Minnesota delegation at the Department of Peace conference
I went as a Department of Peace skeptic, but I was convinced of the value of the whole approach by many presenters, and campaign Chair Marianne Williamson. I am also convinced that Congress doesn't have the time and staff it requires to do effective oversight of USAID, so small steps like simply increasing funding on the foreign aid side does not address the need for a more wholistic approach and a determination to use non-violent intervention to prevent the conflicts that can be avoided. The domestic approach to addressing shool violence, domestic violence, and our militaristic culture also seemed quite apriopriate and rational when it was presented by the professionals and academics in some of the panels. THe strategy for lobbying and building a larger grassroots movement was really very powerful, and I am glad I got to see that. I can help other groups figure out how to do similar things, for free speech and civil liberties, or environmental issues, now.

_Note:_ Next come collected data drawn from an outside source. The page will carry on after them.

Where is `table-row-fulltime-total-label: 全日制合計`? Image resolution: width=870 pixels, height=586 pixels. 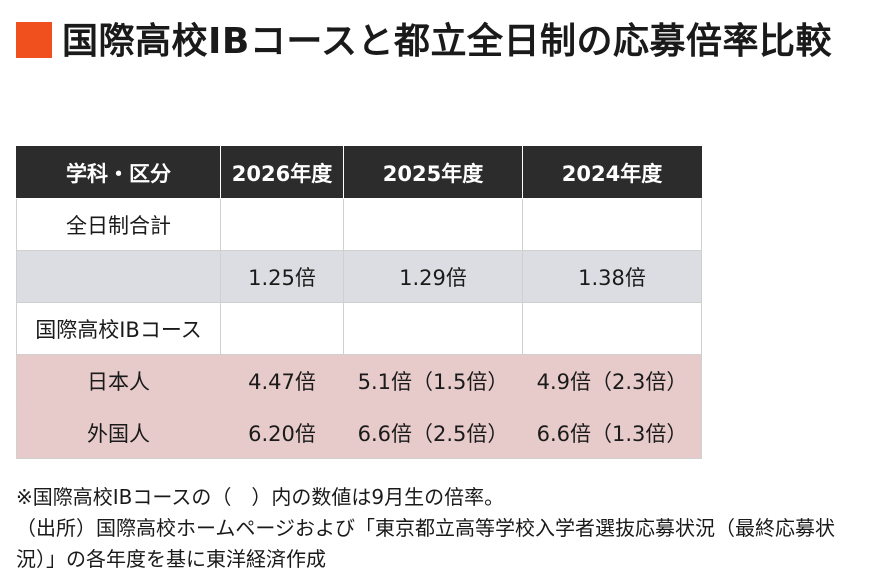 table-row-fulltime-total-label: 全日制合計 is located at coordinates (359, 224). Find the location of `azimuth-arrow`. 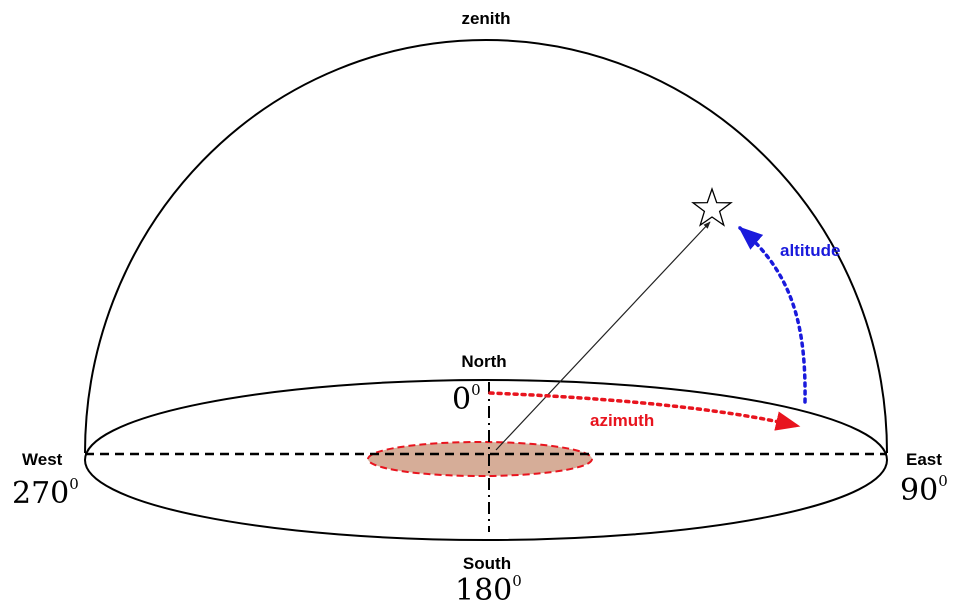

azimuth-arrow is located at coordinates (644, 411).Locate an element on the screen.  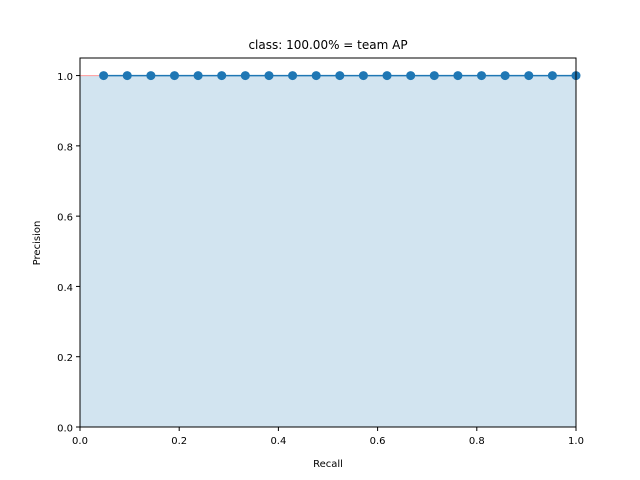
x-tick-label: 0.2 is located at coordinates (179, 442).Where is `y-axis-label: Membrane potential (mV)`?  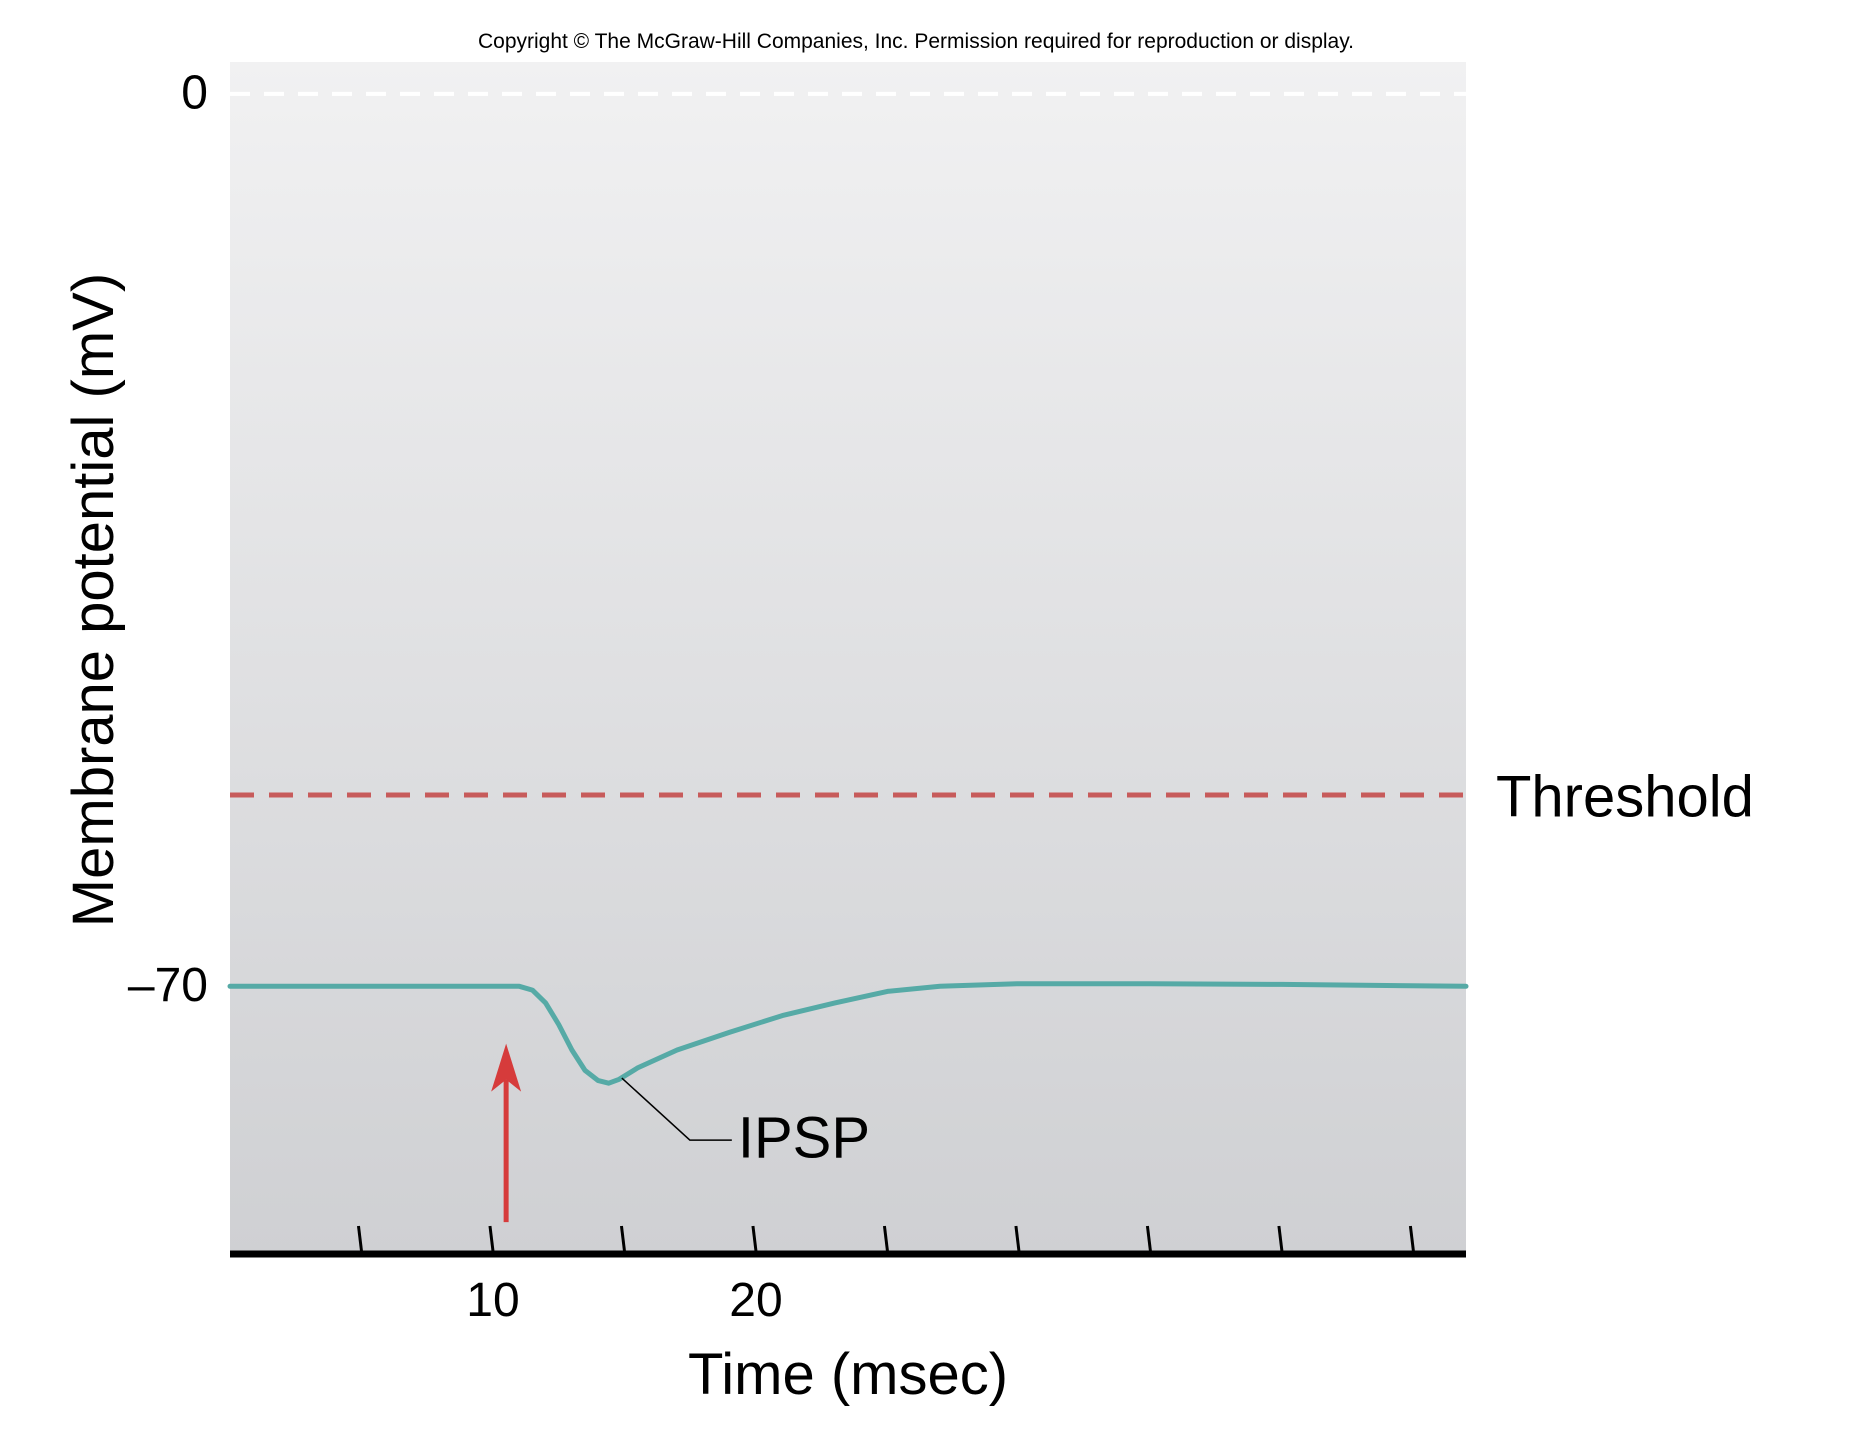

We just missed the one minute speeches on Tuesday but did get to sit in the gallery and watch a presentation on a bill to create a memorial on Bainbridge Island, WA out of the dock that Japanese-Americans were shipped to internment camps from. The hassle and delay in getting through to the gallery was frustrating (multiple metal detectors, have to store all cameras, take belts off, etc.). This delay meant I did have an opportunity to converse with a couple of interesting yoga students, a guy from Portland, and a girl from New York, that were also there for the Department of Peace effort. The girl asked if any of us could read palms, and I played along while she told me about her new business plan. We left the gallery before I could get her e-mail, but she has mine. I hope she e-mails me, as I would be happy to trade my skills in internet promotion for her new business for a refresher course on the yoga that I once knew better and would like to relearn and know more of.